The most common mental health crises that led to such extended stays, or boarding, were depressive disorders and suicidal thoughts and attempts, according to the study published in JAMA Health Forum.
“So a child shows up at an emergency department with a mental health condition, [and] about one in ten times, they’re staying for three days or longer,” says lead study author John McConnell, director of the Center for Health Systems Effectiveness at Oregon Health and Science University.
McConnell and his colleagues also found that in a handful of states, including North Carolina, Florida and Maine, as many as 25% of mental health visits led to kids boarding at the emergency department for 3-7 days.
The findings aren’t surprising, says Dr. Jennifer Havens, chair of the department of Child and Adolescent Psychiatry at the NYU Grossman School of Medicine.
“But having data like this is very important to see the effect across the country,” she adds. Havens was not involved in the study.
Boarding in the emergency department has been a growing issue across the nation for decades, but the rise has been particularly dramatic in recent years for pediatric mental health cases.
“As the children’s behavioral health crisis nationwide has increased, states have not been able to keep up with behavioral health systems,” says Dr. Rebecca Marshall, an associate professor of child and adolescent psychiatry at OHSU, who also wasn’t involved in the new study.
Though the study looked only at Medicaid claims, the problem happens for children on private health insurance, as well.
“We really have struggled to build capacity over time to increase the number of inpatient beds,” she says. “And so often what happens is kids will come into the hospital, they need an inpatient psychiatric bed and there isn’t one available. So then they wait until a child in one of the psychiatric units discharges and a bed becomes available.”
Many states have a shockingly low number of psychiatric beds for kids, says Marshall. For example, Oregon has only 38 beds for highest need pediatric psychiatric cases. “And then we have less than 200 residential beds, and that’s a lower acuity treatment program that tends to be longer term.”
“There’s an enormous problem across the country with a lack of access to mental health services, both on the [inpatient and] outpatient side,” says Havens. Adequate outpatient services can prevent kids with mental health conditions from reaching a crisis point.
Without adequate outpatient and inpatient mental health care options, families are more likely to take their child to an ER if the child is in a mental health crisis.
But “what they find when they go to the emergency department is that there often isn’t any available care,” says Marshall. “There’s nothing immediate.”
Most ERs don’t even have a child and adolescent psychiatrist, says Havens, “because we’ve just never invested in the resources to have this kind of service for kids.”
And when children in mental health crises end up stuck in ERs for days, their symptoms can worsen even if there’s a psychiatrist on staff.

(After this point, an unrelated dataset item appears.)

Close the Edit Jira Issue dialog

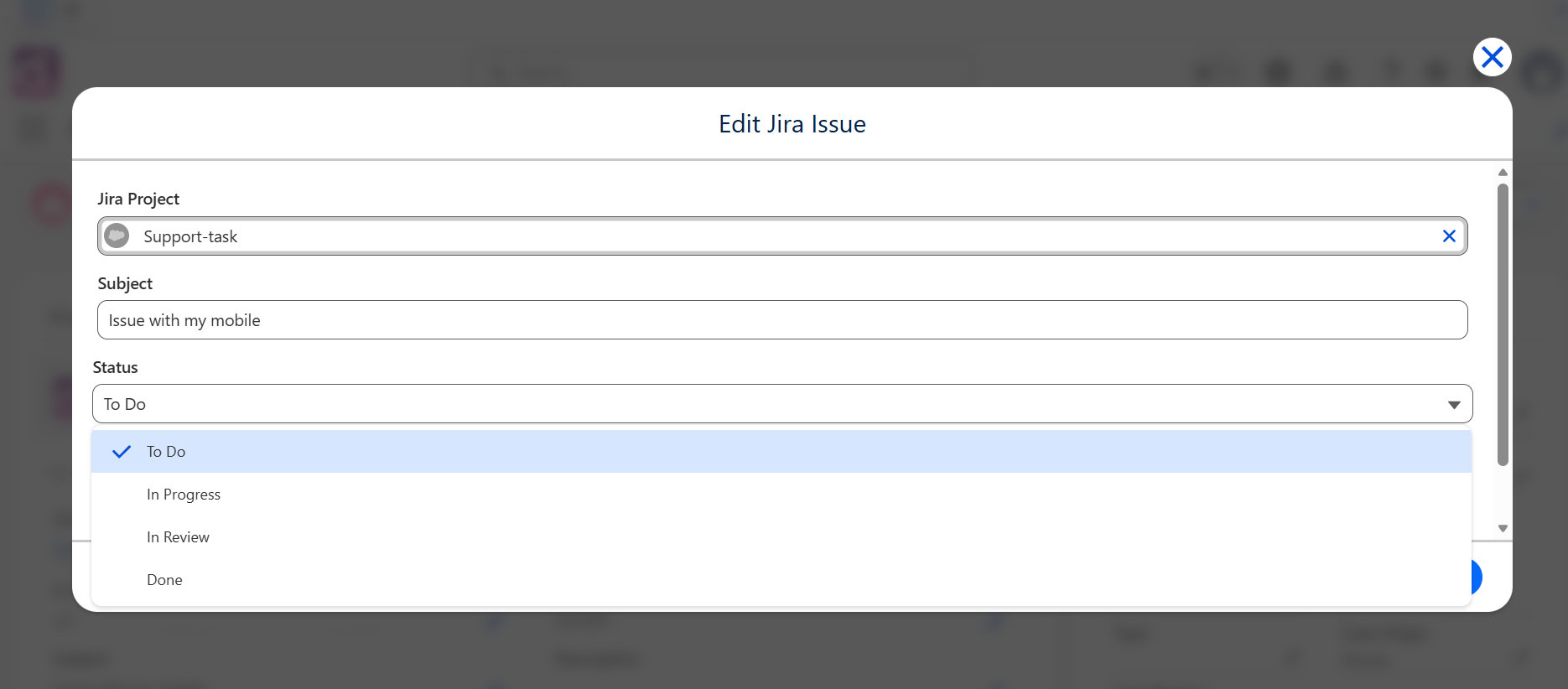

Most of these children boarding in an ER end up stuck in “one small room,” says Marshall, sometimes a windowless room. “They’re not able to leave the room. They can’t exercise. They’re not able to interact with other kids, which is a really important part of development. And often there are not any kind of additional therapeutic activities that you would find in an inpatient unit.”
“I’m not sure what the right words are, but, [it’s] really challenging, heartbreaking situation for families that have a child and they’re trying to kind of find a place to stabilize them, and they’re stuck in the emergency department,” says McConnell.